In other words, the American media has become just like the Arab press, consumed by savvy audiences not for the news it actually publishes but for the various pieces of information disclosed between the lines. In Lebanon, for instance, readers and viewers know which journalists are owned by which political figures or security services. This guy is close to military intelligence, which is controlled by Hezbollah, and this guy is known to be close to the Saudis. Oh, if X is saying Y that’s because A is sending a message to B about C. It’s the same throughout the region, where different regimes speak to each other via the journalists they’re known to control.

That’s what much of the American press is like now. It’s political warfare among the country’s bureaucrats and the political elites—a game for insiders, in which the press, Democratic political operatives, and parts of the intelligence community run information ops against each other while playing on the credulity of the rubes. If you don’t know the score, then you’re the target. In the meantime, however, the public sphere is being degraded, perhaps beyond repair.

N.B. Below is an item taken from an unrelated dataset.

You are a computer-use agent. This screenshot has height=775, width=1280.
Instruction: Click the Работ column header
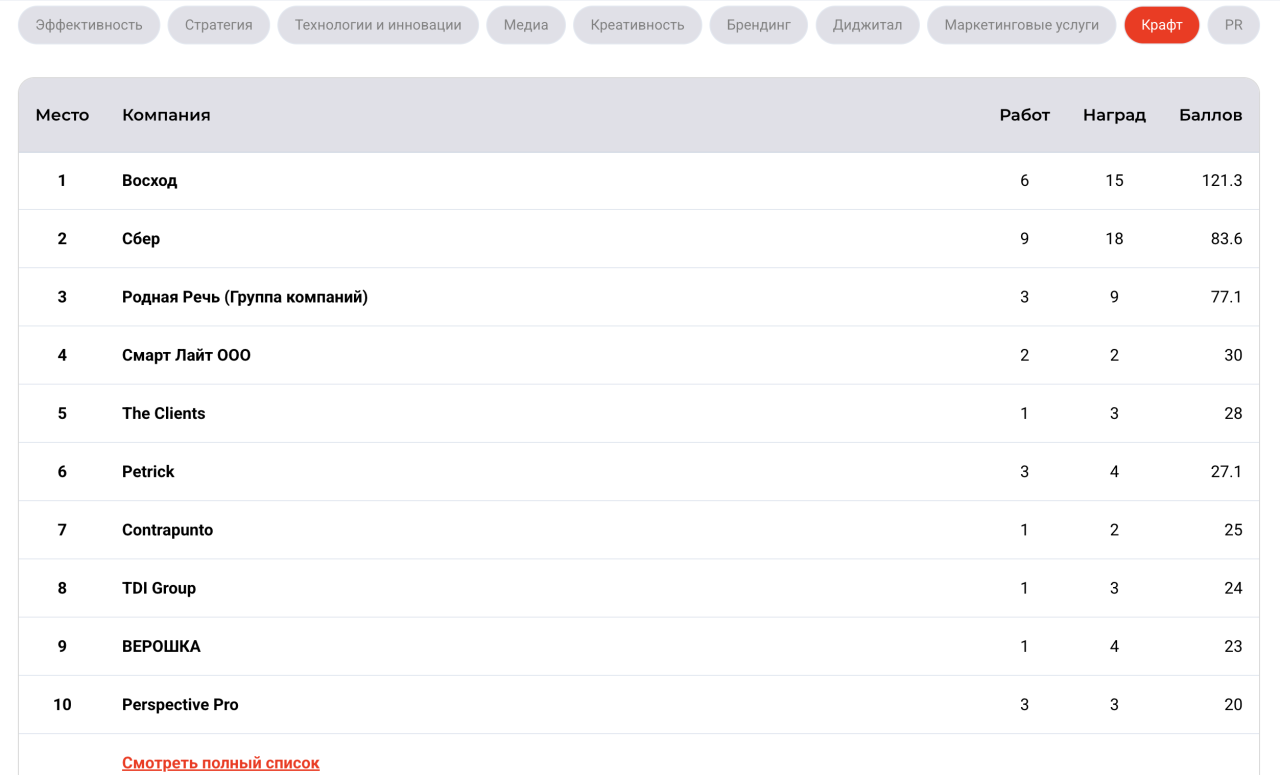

Conspiracy theories are different than the lies and fables that every community tells itself to explain its tragic condition. We lost the war because our gods abandoned us, because of the sins of one particular clan. Hillary lost to Trump because the Russians hacked the election. Our children died because Jews poisoned the wells. These aren’t conspiracy theories, they’re consolations, vicious, self-sung lullabies.

A conspiracy theory is when you weaponize these kinds of narratives through mass media to put them to political use. Conspiracy theories are about channeling the direst energies of the masses—the peasants with pitchforks. The concern before the November election was that Trump was going to put the ignorant, hateful, and violent American masses in the streets to stay. In retrospect, it is obvious why that assessment was flawed. The “deplorables”—as Clinton called them—do not own the platforms or networks through which it is possible to proliferate weaponized narratives capable of doing real damage to our polity—the elites do.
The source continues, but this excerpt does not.